• TASK DESCRIPTION: Which lines run from the line with "Task: Click the" through the line with "Viewport: 1316px width, 919px height." in the entries below? Print them exactly, both ends included, and nothing more.

• DATA PROVIDED:
- - - - -
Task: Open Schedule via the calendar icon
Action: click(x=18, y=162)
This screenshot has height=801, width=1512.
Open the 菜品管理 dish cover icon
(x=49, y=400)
- - - - -
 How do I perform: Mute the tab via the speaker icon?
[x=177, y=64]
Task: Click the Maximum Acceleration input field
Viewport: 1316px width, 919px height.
- - - - -
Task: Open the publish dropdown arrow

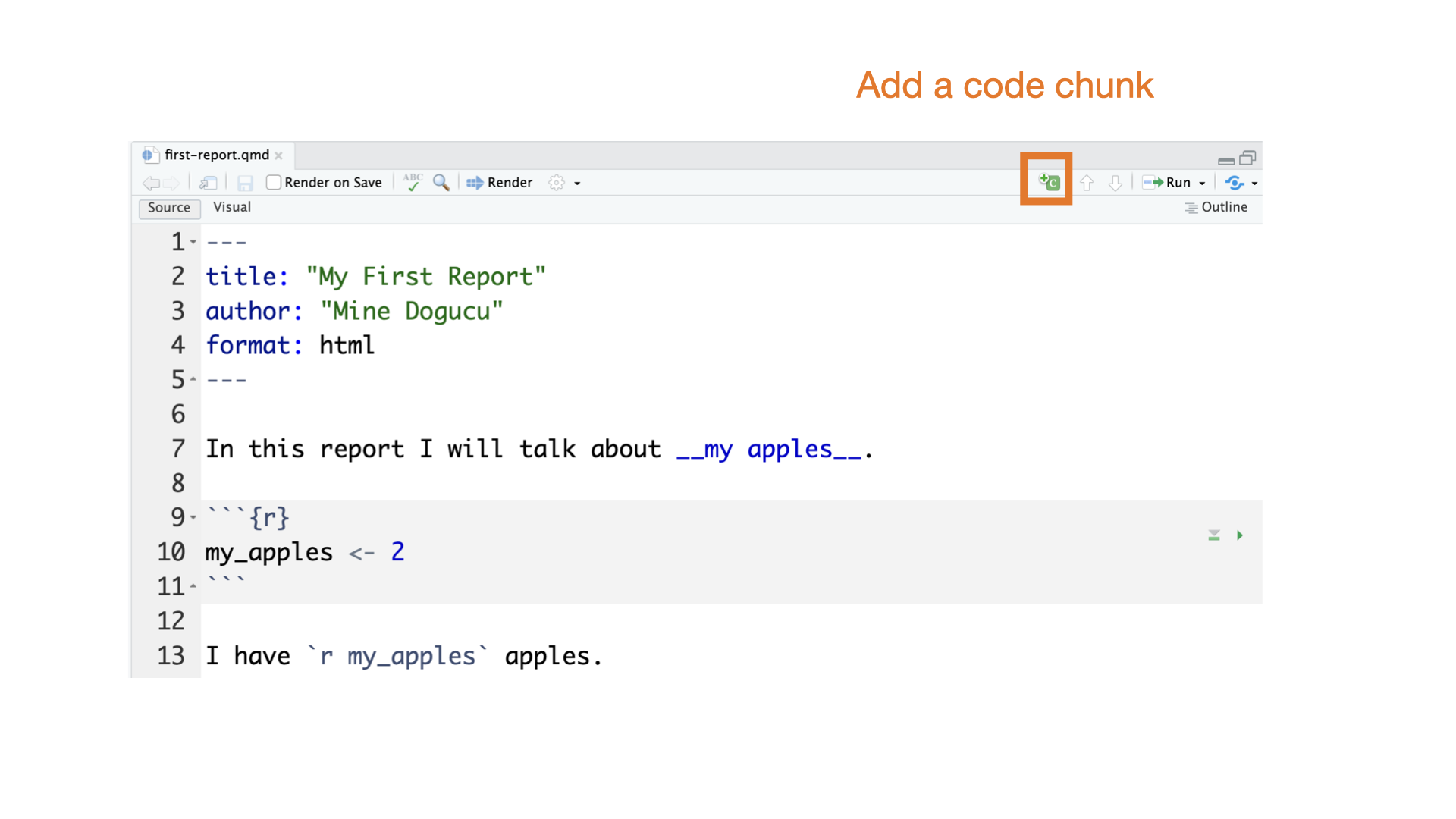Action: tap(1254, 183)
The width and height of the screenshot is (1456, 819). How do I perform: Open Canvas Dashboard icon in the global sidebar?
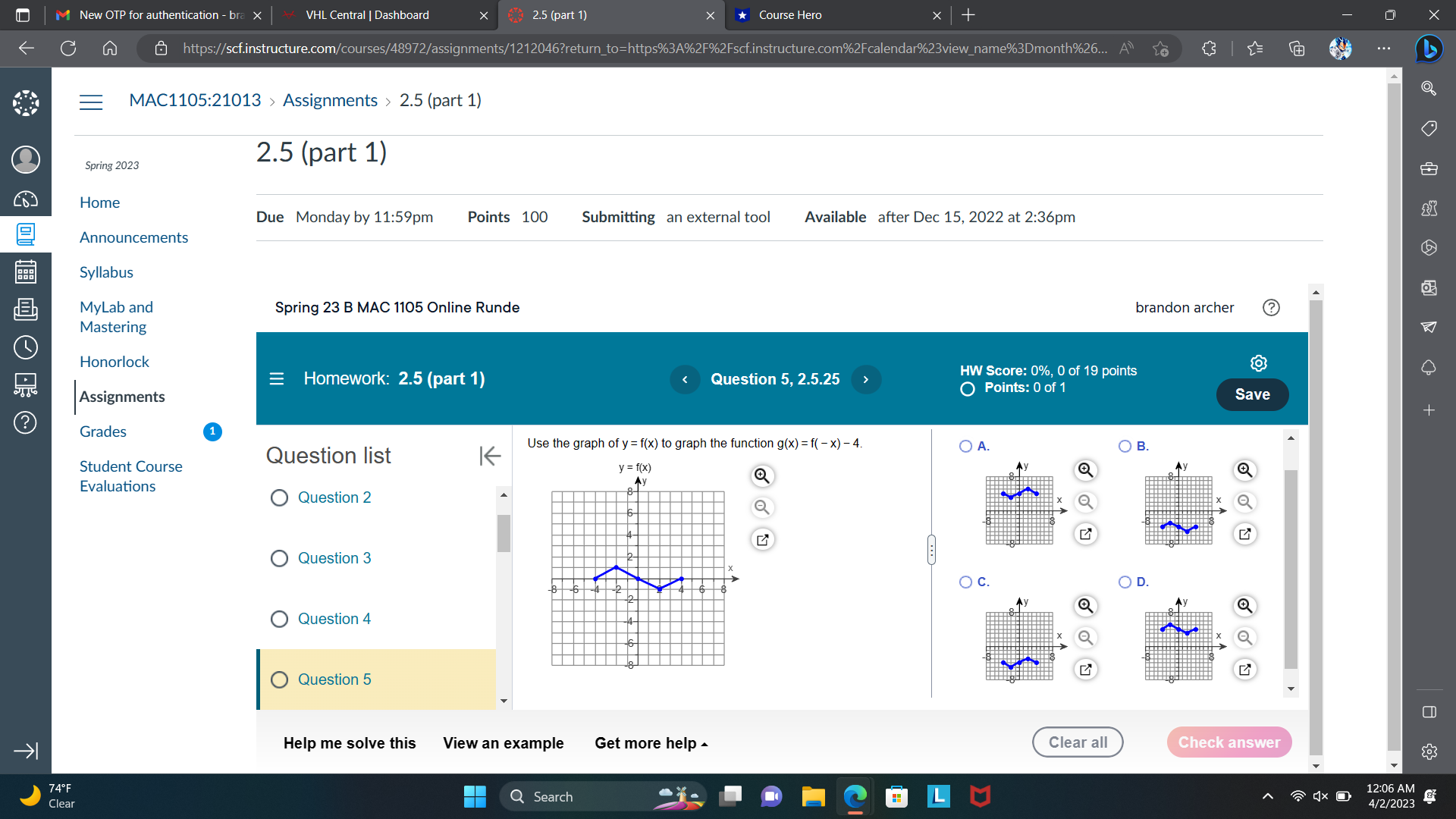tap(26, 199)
- - - - -
• WRITTEN REPLY:
Task: Click the Maximum Acceleration input field
Viewport: 1316px width, 919px height.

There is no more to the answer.